» **DOCUMENT SECTION**:
((

Incoherent ‘A Cure for Wellness’ Will Leave You Feeling Sick

'A Cure for Wellness' is lurid, disgusting and plagiarized from every lunatic asylum flick from 'Shutter Island' to the 'Hostel' franchise.

Dane DeHaan as Lockhart.
Dane DeHaan as Lockhart. 20th Century Fox

Movies are opening so fast to such devastatingly dreadful reviews these days that they close faster than I can keep up with them. The decline of print newspapers has resulted in a reduction of paid ads in the diminishing arts sections, so it’s hard to find them if you want to, and by the time you find out where they’re playing, they’re already gone. The Great Wall, a Chinese film starring Matt Damon, and In Dubious Battle, the latest in an interminable string of bombs starring James Franco, have already tanked, and a long, incoherent German horror film called A Cure for Wellness is well on its way to late-night cable TV. If you’re a dedicated masochist looking for torture, look for it fast. It won’t live to see a re-release.

))

» **REQUIRED ACTIONS**:
1. From the film review, reproduce word for word the passage that opens with the words containing "Movies are opening" and closes with "see a re-release.".
2. According to the film review, why is it hard to find out where new movies are playing? Answer in one to three sentences.
3. Continue the review of A Cure for Wellness from its last sentence.

» **DATA LISTING**:
((

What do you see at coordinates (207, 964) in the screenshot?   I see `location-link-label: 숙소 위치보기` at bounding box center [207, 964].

))
((

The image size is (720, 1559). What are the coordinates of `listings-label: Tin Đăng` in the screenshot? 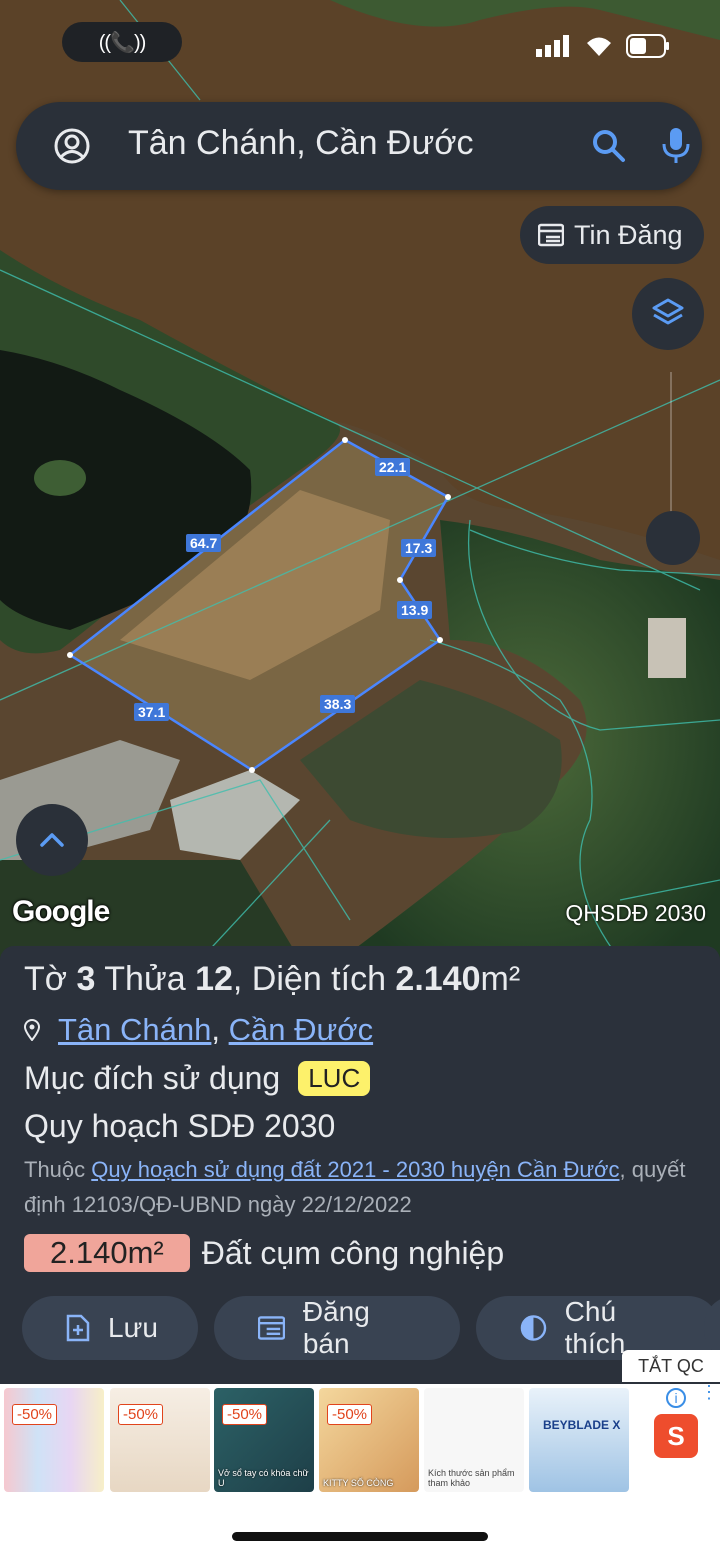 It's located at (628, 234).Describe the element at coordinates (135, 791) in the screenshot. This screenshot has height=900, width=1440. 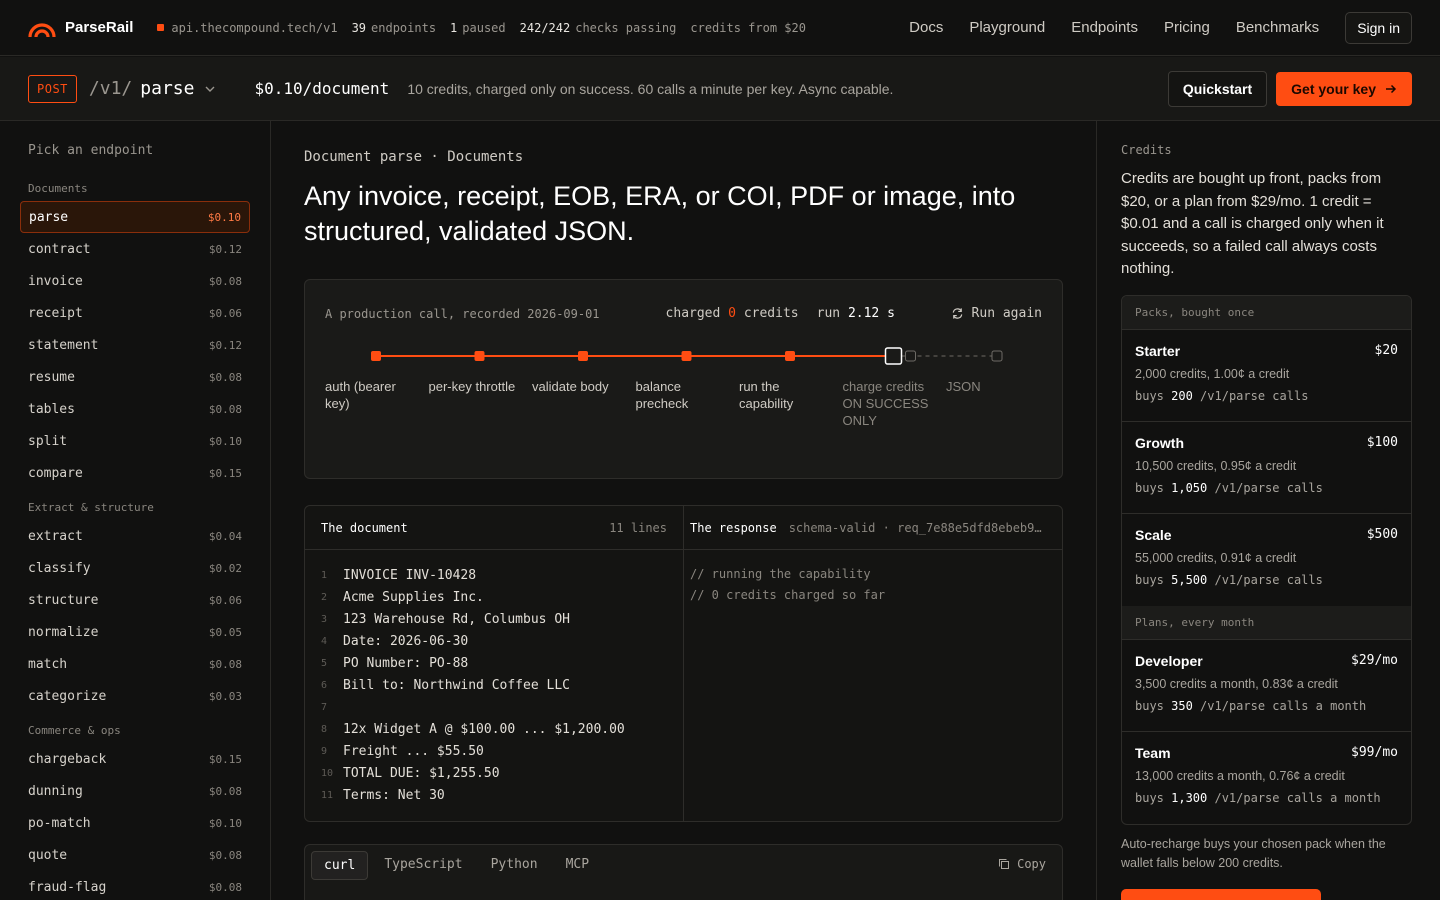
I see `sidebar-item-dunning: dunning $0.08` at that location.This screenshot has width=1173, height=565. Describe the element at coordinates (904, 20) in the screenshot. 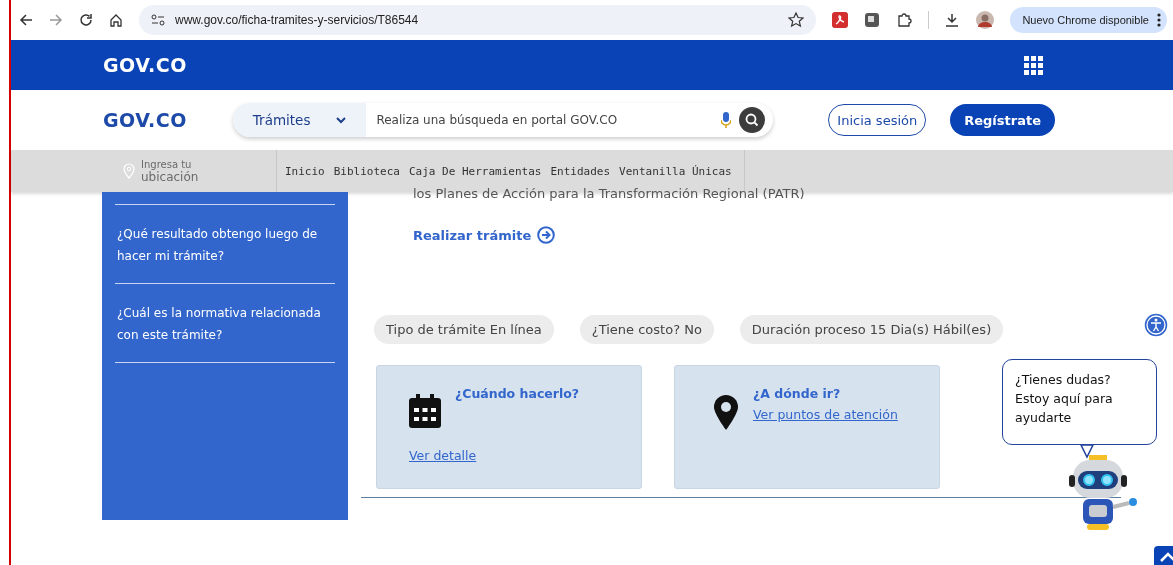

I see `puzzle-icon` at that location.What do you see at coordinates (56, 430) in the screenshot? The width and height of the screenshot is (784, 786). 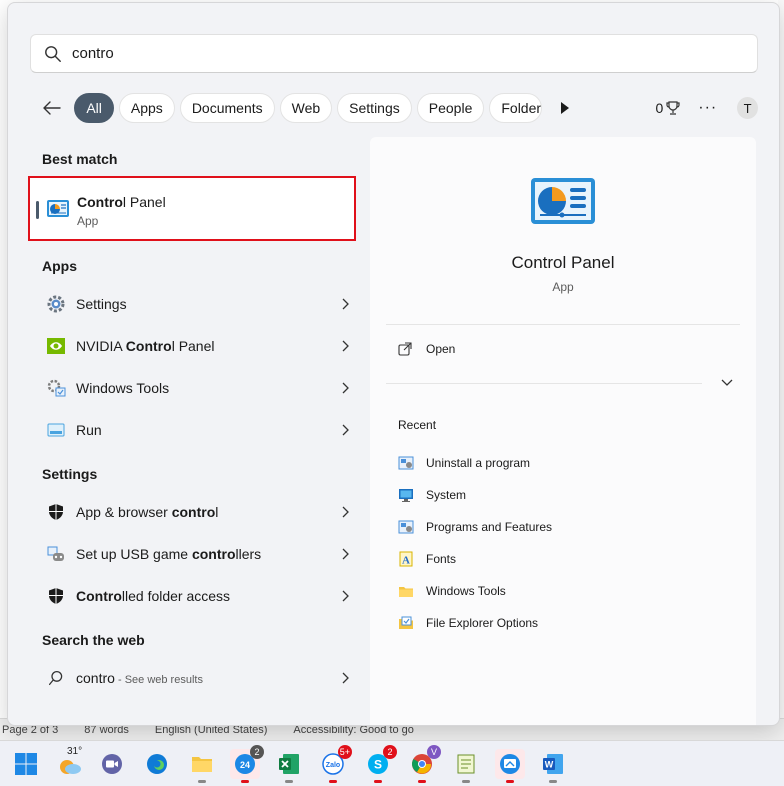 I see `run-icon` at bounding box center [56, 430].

))
((

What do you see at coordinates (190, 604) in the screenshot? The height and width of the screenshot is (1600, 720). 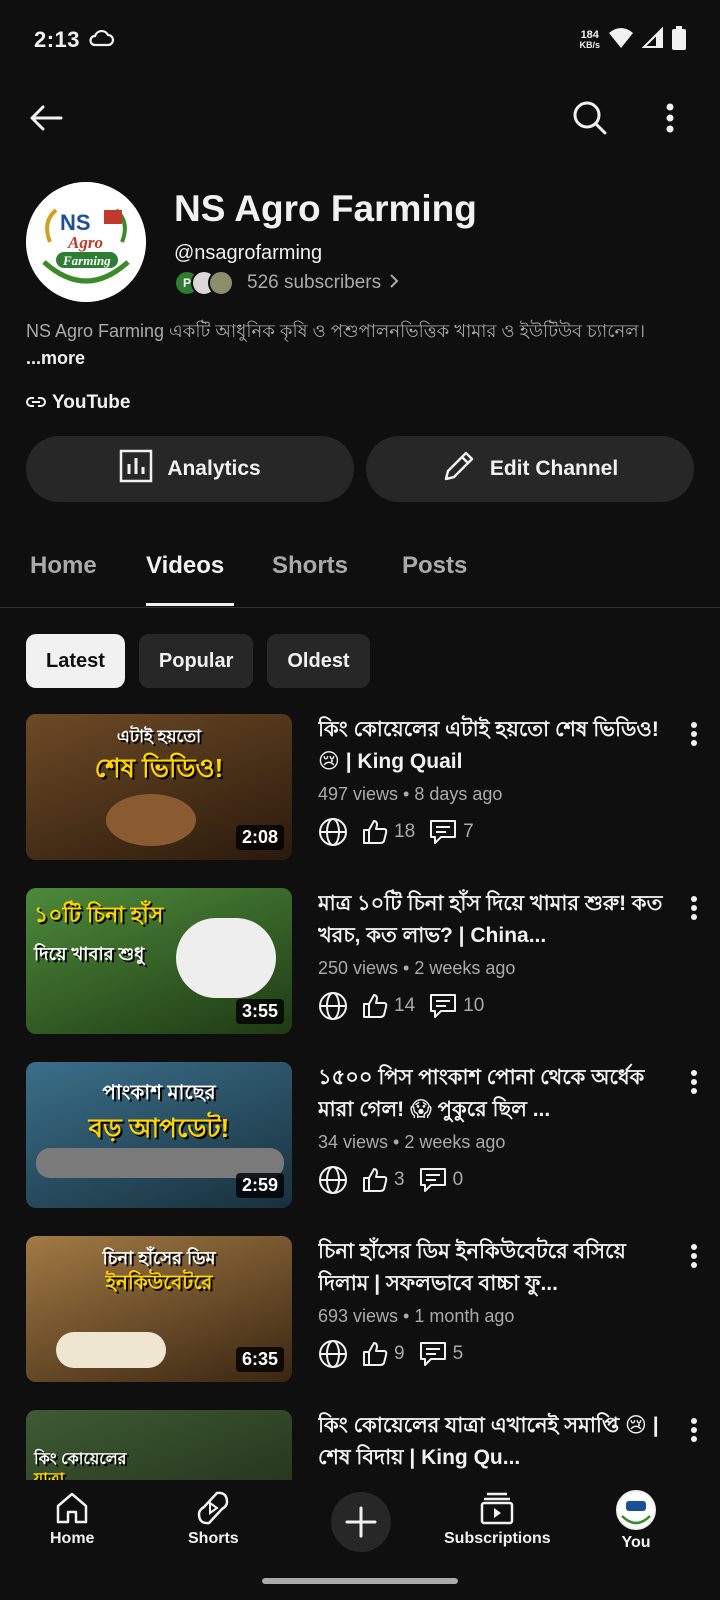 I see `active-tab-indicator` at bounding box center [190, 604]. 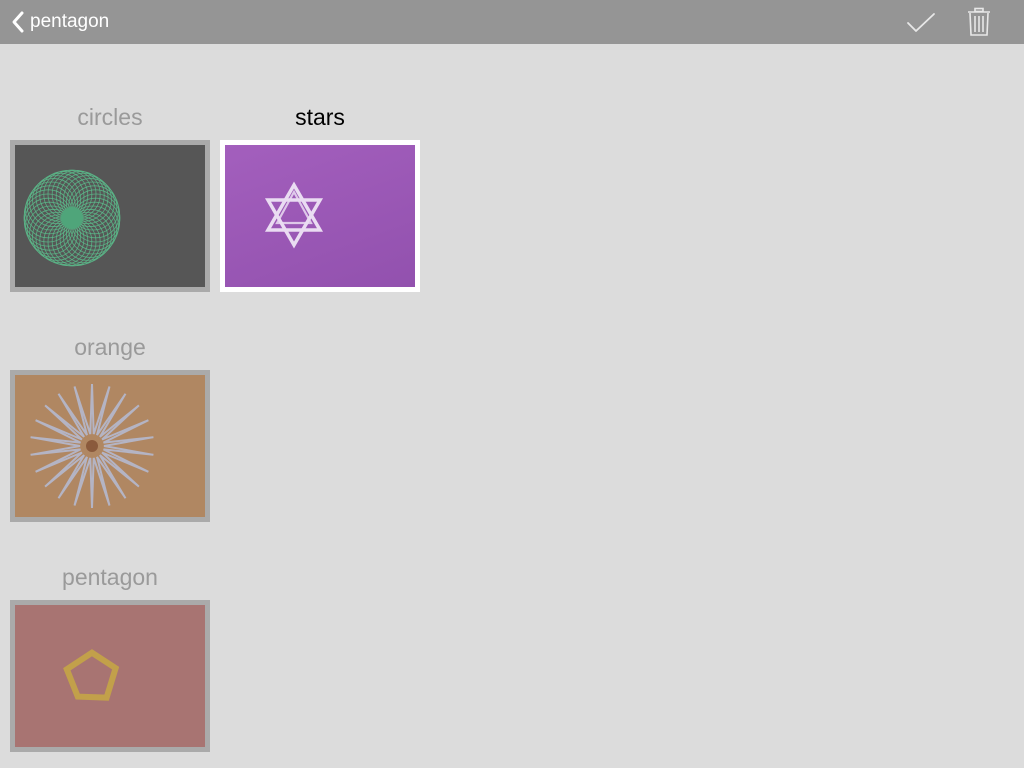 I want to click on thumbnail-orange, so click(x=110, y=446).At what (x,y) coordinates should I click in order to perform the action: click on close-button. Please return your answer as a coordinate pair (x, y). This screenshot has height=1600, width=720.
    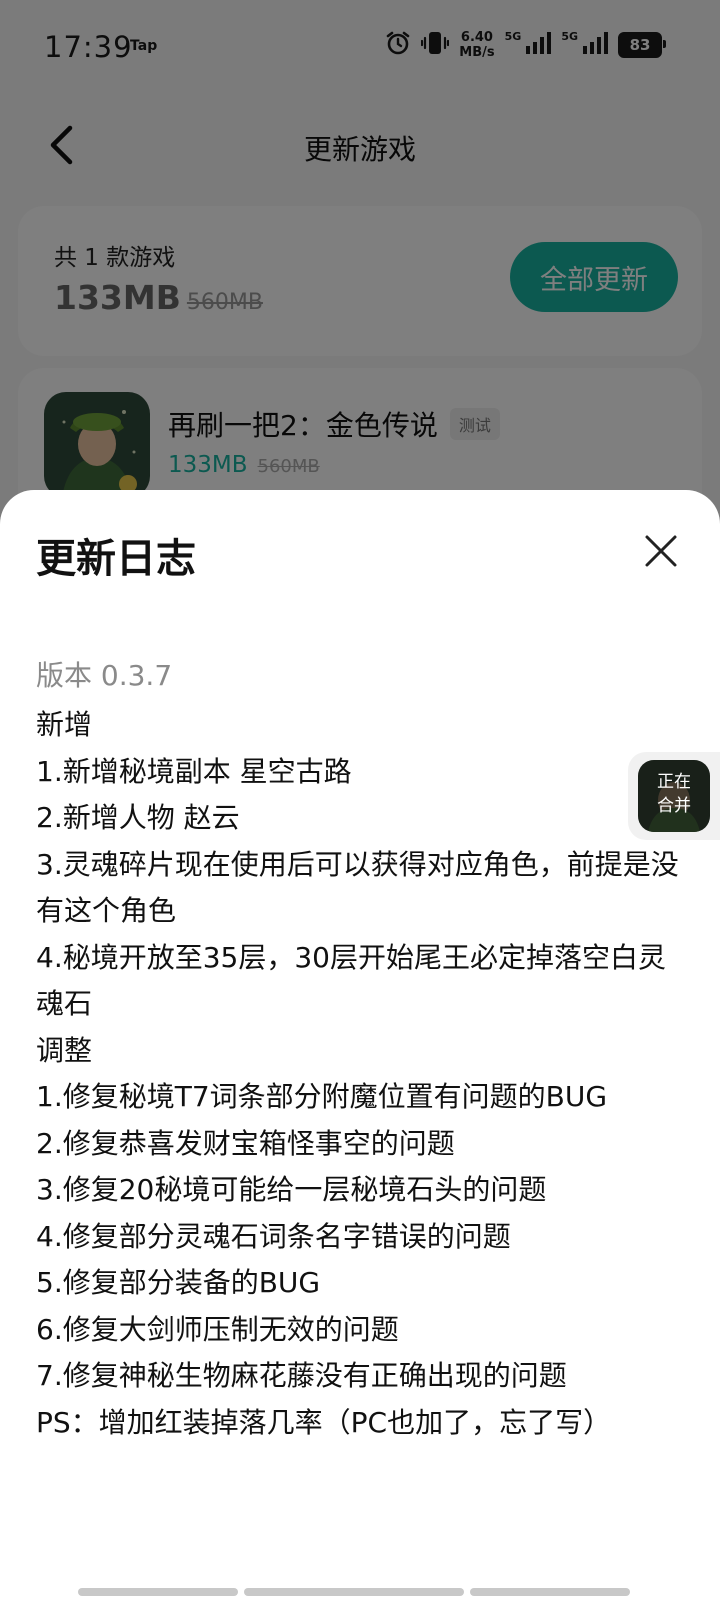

))

» **RESPONSES PER TASK**:
1.
Movies are opening so fast to such devastatingly dreadful reviews these days that they close faster than I can keep up with them. The decline of print newspapers has resulted in a reduction of paid ads in the diminishing arts sections, so it’s hard to find them if you want to, and by the time you find out where they’re playing, they’re already gone. The Great Wall, a Chinese film starring Matt Damon, and In Dubious Battle, the latest in an interminable string of bombs starring James Franco, have already tanked, and a long, incoherent German horror film called A Cure for Wellness is well on its way to late-night cable TV. If you’re a dedicated masochist looking for torture, look for it fast. It won’t live to see a re-release.

2. Print newspapers are declining, and that has cut the number of paid ads in their shrinking arts sections. With fewer listings to look at, moviegoers have trouble finding the films, and by the time they do, the films have often closed.

3.
A CURE FOR WELLNESS
(0/4 stars)

Directed by: Gore Verbinski
Written by: Justin Haythe
Starring: Dane DeHaan, Jason Isaacs and Mia Goth
Running time: 146 mins.


Lurid, disgusting and plagiarized from every lunatic asylum flick from Shutter Island, the worst film of Martin Scorsese’s career, to the feverish works of Benicio del Toro and the cheesy, blood-splattered Hostel franchise, this creepy nonsense is the work of a hack named Gore Verbinski, who made three of the idiot Pirates of the Caribbean movies as well as the incomprehensible Lone Ranger. When I tell you this one is about a haunted castle in the Alps full of eels, you have every right to write me off as headed for my own padded cell. There were times while suffering through this cheesy German freak show, when I felt that way myself. Be glad I did the work for you so you don’t have to.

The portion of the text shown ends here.